- _Document text_
Today's the day I was supposed to come back from my two weeks in Paris. Ah well. I loved being home, too.
April is the cruelest month, said the famous poet, and I agree. It has only just started, but I want it to be over. The weather is lovely when you're in the sun, still surprisingly cold when not. Did a big garden cleanup today, but there are only a few snowdrops and croci out, everything else is asleep, hiding from the chill. And it'll be like that all month, the infuriatingly slow arrival of warmth.
A book I read recently suggested we keep an account of all the things we accomplish in a day, even the small things, to cheer ourselves up. I've started to do it — an ambitious whole page at first, then half a page, and now a third of a page for each day, because - what the @#$# have I accomplished? Not much. Rewriting, cooking, cleaning, dancing, reading, the Y, computer time. "Lassitude," I wrote on Wednesday. Napping every day, napping.
Pleasure, though: on Saturday morning, my first bike ride to the market in months, coming home loaded down with fresh produce. Last night, a record four-and-a-half hours of television: 60 Minutes, starring Marjorie Taylor Greene, appalling in her blind, self-assured thick-headedness; Call the Midwife, Sanditon, Marie-Antoinette, and John Oliver. All first rate. The day before, I watched a doc about the four Warner Brothers, Jews — some born in Poland, Jack in London, Ontario — who pushed silent movies to become talkies and made some of the most important pictures of all time. The doc focused especially on the oldest, Harry — original name Hirsz Wonsal —, a mensch, generous and idealistic, and the youngest, Jack, the opposite, a sonofabitch. Fascinating. Who knew?
Son Sam came to visit with Bandit. We're alike in many ways, he and I, analytical, introspective, striving to understand and be better. I told him I don't know another mother who has such intense, honest talks with her son. A gift.
Today was house cleaning and a drink with dear friend Jason. We talked about how the world feels more screwed up than ever right now, on all sides. Depressing. An article I just read about AI posits that it will wipe out human beings before long. It may not set out to do so — although it may — but the writer gave as an example that a more advanced version of AI could be set the task of eradicating cancer cells, and its algorithms would figure out the most efficient way to do that would be to wipe out the hosts of cancer cells, i.e. us.
Terrifying, what we have unleashed and are unleashing. My father used to be concerned about dementia because his mother had been afflicted with it. When he was diagnosed with stomach cancer, he said cheerfully, "Well, the good news is, now I don't have to worry about Alzheimer's." The good news about AI is that maybe we don't need to worry any more about climate change; we won't be here anyway.
Okay, a bit apocalyptic. But that's what I accomplished today. Quick, write it down.

- _What you need to do_
a. In the journal entry, how much television did the writer watch last night?
b. According to the journal entry, why did the writer's daily account of accomplishments shrink from a whole page to a third of a page?
The records after this point are separate from the journal entry and unrelated to it.

- _Data section_
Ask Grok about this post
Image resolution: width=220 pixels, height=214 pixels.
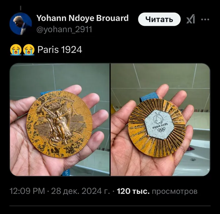click(x=191, y=19)
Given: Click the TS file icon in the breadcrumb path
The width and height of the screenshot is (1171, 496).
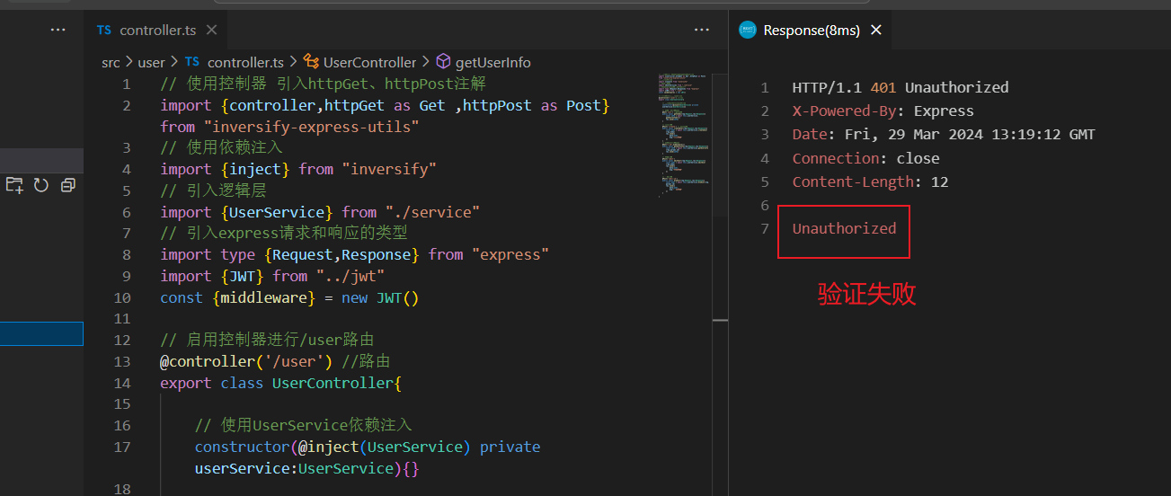Looking at the screenshot, I should coord(192,62).
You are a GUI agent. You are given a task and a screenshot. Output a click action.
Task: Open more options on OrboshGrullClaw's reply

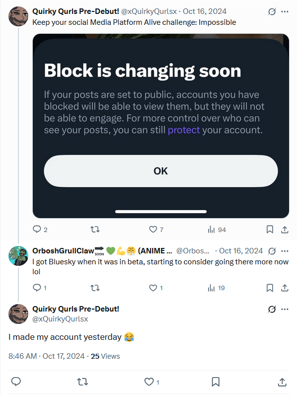(x=285, y=251)
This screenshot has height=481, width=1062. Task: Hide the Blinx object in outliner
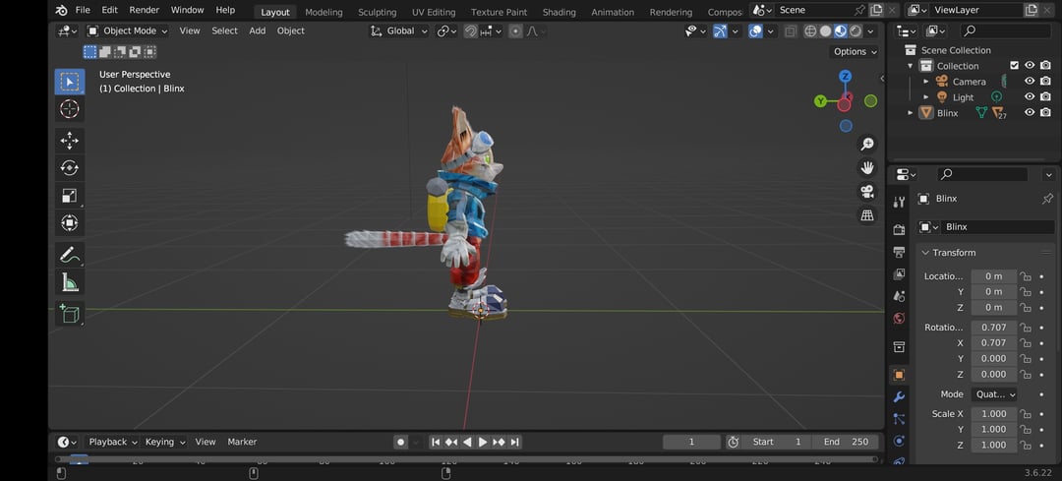point(1030,113)
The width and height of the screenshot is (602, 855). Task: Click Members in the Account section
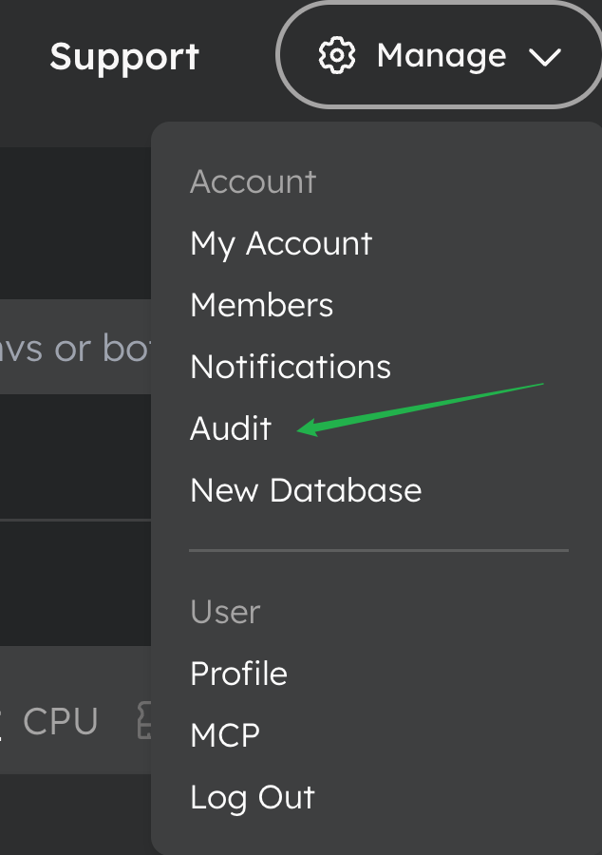(x=261, y=305)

- _Exercise responses_
a. A record four and a half hours.

b. The writer had not accomplished much to fill the space. The list held only everyday activities such as rewriting, cooking, cleaning, reading and napping, so the space for each day got smaller.